#### [EXERCISE]
Copy the records. Keep every line exactly as it is.

#### [RECORDS PROVIDED]
+--

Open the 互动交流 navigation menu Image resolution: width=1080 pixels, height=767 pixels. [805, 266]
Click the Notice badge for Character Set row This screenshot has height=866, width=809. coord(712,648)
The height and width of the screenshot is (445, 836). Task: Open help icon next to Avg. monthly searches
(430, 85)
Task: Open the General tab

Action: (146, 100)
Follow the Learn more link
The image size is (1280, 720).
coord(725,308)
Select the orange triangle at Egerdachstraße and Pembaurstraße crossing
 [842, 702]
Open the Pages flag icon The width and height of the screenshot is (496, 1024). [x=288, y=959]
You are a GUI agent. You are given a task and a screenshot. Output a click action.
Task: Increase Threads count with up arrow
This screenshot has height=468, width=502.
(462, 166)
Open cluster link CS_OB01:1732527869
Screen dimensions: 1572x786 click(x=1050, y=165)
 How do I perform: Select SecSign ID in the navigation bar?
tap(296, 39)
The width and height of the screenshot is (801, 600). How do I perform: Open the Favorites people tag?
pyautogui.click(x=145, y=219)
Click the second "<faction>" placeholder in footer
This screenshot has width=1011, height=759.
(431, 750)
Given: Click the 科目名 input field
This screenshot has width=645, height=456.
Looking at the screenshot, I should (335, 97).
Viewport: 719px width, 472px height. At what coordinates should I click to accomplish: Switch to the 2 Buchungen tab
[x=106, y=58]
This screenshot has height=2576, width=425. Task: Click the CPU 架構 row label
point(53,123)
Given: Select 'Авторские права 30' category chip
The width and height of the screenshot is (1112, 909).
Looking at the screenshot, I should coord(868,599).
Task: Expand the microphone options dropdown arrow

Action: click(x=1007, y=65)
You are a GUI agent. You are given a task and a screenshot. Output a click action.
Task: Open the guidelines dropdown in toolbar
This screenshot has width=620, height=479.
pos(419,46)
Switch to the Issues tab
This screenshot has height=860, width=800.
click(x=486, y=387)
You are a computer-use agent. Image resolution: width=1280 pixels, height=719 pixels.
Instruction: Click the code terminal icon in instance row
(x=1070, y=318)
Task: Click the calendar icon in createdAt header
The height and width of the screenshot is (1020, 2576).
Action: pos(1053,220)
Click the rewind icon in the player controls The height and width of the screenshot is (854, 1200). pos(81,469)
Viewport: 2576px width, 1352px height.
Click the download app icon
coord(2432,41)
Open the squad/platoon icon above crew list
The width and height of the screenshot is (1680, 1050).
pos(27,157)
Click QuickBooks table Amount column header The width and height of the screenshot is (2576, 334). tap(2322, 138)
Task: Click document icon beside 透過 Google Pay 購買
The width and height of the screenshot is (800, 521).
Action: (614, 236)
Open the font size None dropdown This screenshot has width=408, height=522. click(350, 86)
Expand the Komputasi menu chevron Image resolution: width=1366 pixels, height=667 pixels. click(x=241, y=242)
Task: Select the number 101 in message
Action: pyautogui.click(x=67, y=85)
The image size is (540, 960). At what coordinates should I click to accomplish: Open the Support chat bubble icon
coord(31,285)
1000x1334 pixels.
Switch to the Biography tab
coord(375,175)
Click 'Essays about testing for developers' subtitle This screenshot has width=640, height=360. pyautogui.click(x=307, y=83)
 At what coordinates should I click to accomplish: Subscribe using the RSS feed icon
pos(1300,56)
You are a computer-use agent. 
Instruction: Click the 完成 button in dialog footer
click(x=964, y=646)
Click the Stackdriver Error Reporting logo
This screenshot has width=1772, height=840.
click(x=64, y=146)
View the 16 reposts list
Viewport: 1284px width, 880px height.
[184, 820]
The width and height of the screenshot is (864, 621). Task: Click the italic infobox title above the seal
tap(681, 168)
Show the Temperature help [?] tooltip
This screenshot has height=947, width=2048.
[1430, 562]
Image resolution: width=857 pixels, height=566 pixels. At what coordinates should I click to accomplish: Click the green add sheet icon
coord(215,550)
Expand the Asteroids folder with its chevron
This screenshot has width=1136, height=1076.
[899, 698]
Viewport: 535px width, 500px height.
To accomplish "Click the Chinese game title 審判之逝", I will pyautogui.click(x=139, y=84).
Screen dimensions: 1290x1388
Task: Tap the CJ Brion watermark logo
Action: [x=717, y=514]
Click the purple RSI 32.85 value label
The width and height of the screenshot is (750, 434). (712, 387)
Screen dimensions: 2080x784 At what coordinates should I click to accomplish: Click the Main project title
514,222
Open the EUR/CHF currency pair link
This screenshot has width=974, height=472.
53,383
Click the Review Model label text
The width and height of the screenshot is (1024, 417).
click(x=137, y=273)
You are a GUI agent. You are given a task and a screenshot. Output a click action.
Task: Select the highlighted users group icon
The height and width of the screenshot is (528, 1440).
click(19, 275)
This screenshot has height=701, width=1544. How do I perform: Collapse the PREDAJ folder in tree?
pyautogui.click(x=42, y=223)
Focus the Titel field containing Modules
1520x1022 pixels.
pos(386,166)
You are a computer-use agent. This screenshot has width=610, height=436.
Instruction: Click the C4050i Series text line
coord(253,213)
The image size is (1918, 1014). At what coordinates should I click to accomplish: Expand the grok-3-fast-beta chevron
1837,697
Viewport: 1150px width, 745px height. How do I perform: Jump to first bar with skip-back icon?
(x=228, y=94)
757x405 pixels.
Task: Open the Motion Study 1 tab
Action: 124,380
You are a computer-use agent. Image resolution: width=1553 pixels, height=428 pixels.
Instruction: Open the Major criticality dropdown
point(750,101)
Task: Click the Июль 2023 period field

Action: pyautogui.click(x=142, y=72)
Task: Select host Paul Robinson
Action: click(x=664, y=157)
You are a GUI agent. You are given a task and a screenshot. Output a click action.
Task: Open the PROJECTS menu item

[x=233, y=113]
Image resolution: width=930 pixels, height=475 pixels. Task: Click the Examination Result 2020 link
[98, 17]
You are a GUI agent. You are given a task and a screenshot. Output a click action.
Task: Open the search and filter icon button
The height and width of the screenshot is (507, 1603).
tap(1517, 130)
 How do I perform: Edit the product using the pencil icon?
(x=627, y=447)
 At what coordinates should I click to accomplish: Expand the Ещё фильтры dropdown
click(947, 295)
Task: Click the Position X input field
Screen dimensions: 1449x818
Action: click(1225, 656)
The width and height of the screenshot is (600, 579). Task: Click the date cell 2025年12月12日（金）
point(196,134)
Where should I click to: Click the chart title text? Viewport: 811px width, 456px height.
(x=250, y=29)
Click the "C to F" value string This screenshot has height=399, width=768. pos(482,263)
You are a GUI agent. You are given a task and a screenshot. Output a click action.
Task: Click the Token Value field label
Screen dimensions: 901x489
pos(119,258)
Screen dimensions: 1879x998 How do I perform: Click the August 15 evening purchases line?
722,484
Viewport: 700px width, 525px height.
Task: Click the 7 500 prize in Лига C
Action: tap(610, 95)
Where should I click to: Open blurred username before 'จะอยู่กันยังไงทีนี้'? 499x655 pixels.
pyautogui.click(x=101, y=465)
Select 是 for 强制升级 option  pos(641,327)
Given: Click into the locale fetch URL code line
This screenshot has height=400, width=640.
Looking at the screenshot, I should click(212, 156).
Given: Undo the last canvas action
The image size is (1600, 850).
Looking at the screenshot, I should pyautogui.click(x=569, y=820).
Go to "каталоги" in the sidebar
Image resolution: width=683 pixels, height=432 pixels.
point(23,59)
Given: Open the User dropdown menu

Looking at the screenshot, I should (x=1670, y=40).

+--

#### [TASK RESULT]
Open the 互动交流 navigation menu Image resolution: width=1080 pixels, height=767 pixels. [805, 266]
Click the Notice badge for Character Set row This screenshot has height=866, width=809. coord(712,648)
The height and width of the screenshot is (445, 836). Task: Open help icon next to Avg. monthly searches
(430, 85)
Task: Open the General tab

Action: (146, 100)
Follow the Learn more link
The image size is (1280, 720).
coord(725,308)
Select the orange triangle at Egerdachstraße and Pembaurstraße crossing
 [842, 702]
Open the Pages flag icon The width and height of the screenshot is (496, 1024). [x=288, y=959]
You are a GUI agent. You are given a task and a screenshot. Output a click action.
Task: Increase Threads count with up arrow
This screenshot has height=468, width=502.
(462, 166)
Open cluster link CS_OB01:1732527869
Screen dimensions: 1572x786 click(x=1050, y=165)
 How do I perform: Select SecSign ID in the navigation bar?
tap(296, 39)
The width and height of the screenshot is (801, 600). How do I perform: Open the Favorites people tag?
pyautogui.click(x=145, y=219)
Click the second "<faction>" placeholder in footer
This screenshot has width=1011, height=759.
(431, 750)
Given: Click the 科目名 input field
This screenshot has width=645, height=456.
Looking at the screenshot, I should (335, 97).
Viewport: 719px width, 472px height. At what coordinates should I click to accomplish: Switch to the 2 Buchungen tab
[x=106, y=58]
This screenshot has height=2576, width=425. Task: Click the CPU 架構 row label
point(53,123)
Given: Select 'Авторские права 30' category chip
The width and height of the screenshot is (1112, 909).
Looking at the screenshot, I should coord(868,599).
Task: Expand the microphone options dropdown arrow

Action: click(x=1007, y=65)
You are a GUI agent. You are given a task and a screenshot. Output a click action.
Task: Open the guidelines dropdown in toolbar
This screenshot has width=620, height=479.
pos(419,46)
Switch to the Issues tab
This screenshot has height=860, width=800.
click(x=486, y=387)
You are a computer-use agent. Image resolution: width=1280 pixels, height=719 pixels.
Instruction: Click the code terminal icon in instance row
(x=1070, y=318)
Task: Click the calendar icon in createdAt header
The height and width of the screenshot is (1020, 2576).
Action: pos(1053,220)
Click the rewind icon in the player controls The height and width of the screenshot is (854, 1200). pos(81,469)
Viewport: 2576px width, 1352px height.
Click the download app icon
coord(2432,41)
Open the squad/platoon icon above crew list
The width and height of the screenshot is (1680, 1050).
pos(27,157)
Click QuickBooks table Amount column header The width and height of the screenshot is (2576, 334). tap(2322, 138)
Task: Click document icon beside 透過 Google Pay 購買
The width and height of the screenshot is (800, 521).
Action: (614, 236)
Open the font size None dropdown This screenshot has width=408, height=522. click(350, 86)
Expand the Komputasi menu chevron Image resolution: width=1366 pixels, height=667 pixels. click(x=241, y=242)
Task: Select the number 101 in message
Action: pyautogui.click(x=67, y=85)
The image size is (540, 960). At what coordinates should I click to accomplish: Open the Support chat bubble icon
coord(31,285)
1000x1334 pixels.
Switch to the Biography tab
coord(375,175)
Click 'Essays about testing for developers' subtitle This screenshot has width=640, height=360. pyautogui.click(x=307, y=83)
 At what coordinates should I click to accomplish: Subscribe using the RSS feed icon
pos(1300,56)
You are a computer-use agent. 
Instruction: Click the 完成 button in dialog footer
click(x=964, y=646)
Click the Stackdriver Error Reporting logo
This screenshot has width=1772, height=840.
click(x=64, y=146)
View the 16 reposts list
Viewport: 1284px width, 880px height.
[184, 820]
The width and height of the screenshot is (864, 621). Task: Click the italic infobox title above the seal
tap(681, 168)
Show the Temperature help [?] tooltip
This screenshot has height=947, width=2048.
[1430, 562]
Image resolution: width=857 pixels, height=566 pixels. At what coordinates should I click to accomplish: Click the green add sheet icon
coord(215,550)
Expand the Asteroids folder with its chevron
This screenshot has width=1136, height=1076.
[899, 698]
Viewport: 535px width, 500px height.
To accomplish "Click the Chinese game title 審判之逝", I will pyautogui.click(x=139, y=84).
Screen dimensions: 1290x1388
Task: Tap the CJ Brion watermark logo
Action: [x=717, y=514]
Click the purple RSI 32.85 value label
The width and height of the screenshot is (750, 434). (712, 387)
Screen dimensions: 2080x784 At what coordinates should I click to accomplish: Click the Main project title
514,222
Open the EUR/CHF currency pair link
This screenshot has width=974, height=472.
53,383
Click the Review Model label text
The width and height of the screenshot is (1024, 417).
click(x=137, y=273)
You are a GUI agent. You are given a task and a screenshot. Output a click action.
Task: Select the highlighted users group icon
The height and width of the screenshot is (528, 1440).
click(19, 275)
This screenshot has height=701, width=1544. How do I perform: Collapse the PREDAJ folder in tree?
pyautogui.click(x=42, y=223)
Focus the Titel field containing Modules
1520x1022 pixels.
pos(386,166)
You are a computer-use agent. This screenshot has width=610, height=436.
Instruction: Click the C4050i Series text line
coord(253,213)
The image size is (1918, 1014). At what coordinates should I click to accomplish: Expand the grok-3-fast-beta chevron
1837,697
Viewport: 1150px width, 745px height. How do I perform: Jump to first bar with skip-back icon?
(x=228, y=94)
757x405 pixels.
Task: Open the Motion Study 1 tab
Action: 124,380
You are a computer-use agent. Image resolution: width=1553 pixels, height=428 pixels.
Instruction: Open the Major criticality dropdown
point(750,101)
Task: Click the Июль 2023 period field

Action: pyautogui.click(x=142, y=72)
Task: Select host Paul Robinson
Action: click(x=664, y=157)
You are a GUI agent. You are given a task and a screenshot. Output a click action.
Task: Open the PROJECTS menu item

[x=233, y=113]
Image resolution: width=930 pixels, height=475 pixels. Task: Click the Examination Result 2020 link
[98, 17]
You are a GUI agent. You are given a task and a screenshot. Output a click action.
Task: Open the search and filter icon button
The height and width of the screenshot is (507, 1603).
tap(1517, 130)
 How do I perform: Edit the product using the pencil icon?
(x=627, y=447)
 At what coordinates should I click to accomplish: Expand the Ещё фильтры dropdown
click(947, 295)
Task: Click the Position X input field
Screen dimensions: 1449x818
Action: click(1225, 656)
The width and height of the screenshot is (600, 579). Task: Click the date cell 2025年12月12日（金）
point(196,134)
Where should I click to: Click the chart title text? Viewport: 811px width, 456px height.
(x=250, y=29)
Click the "C to F" value string This screenshot has height=399, width=768. pos(482,263)
You are a GUI agent. You are given a task and a screenshot. Output a click action.
Task: Click the Token Value field label
Screen dimensions: 901x489
pos(119,258)
Screen dimensions: 1879x998 How do I perform: Click the August 15 evening purchases line?
722,484
Viewport: 700px width, 525px height.
Task: Click the 7 500 prize in Лига C
Action: tap(610, 95)
Where should I click to: Open blurred username before 'จะอยู่กันยังไงทีนี้'? 499x655 pixels.
pyautogui.click(x=101, y=465)
Select 是 for 强制升级 option  pos(641,327)
Given: Click into the locale fetch URL code line
This screenshot has height=400, width=640.
Looking at the screenshot, I should click(212, 156).
Given: Undo the last canvas action
The image size is (1600, 850).
Looking at the screenshot, I should pyautogui.click(x=569, y=820).
Go to "каталоги" in the sidebar
Image resolution: width=683 pixels, height=432 pixels.
point(23,59)
Given: Open the User dropdown menu

Looking at the screenshot, I should (x=1670, y=40).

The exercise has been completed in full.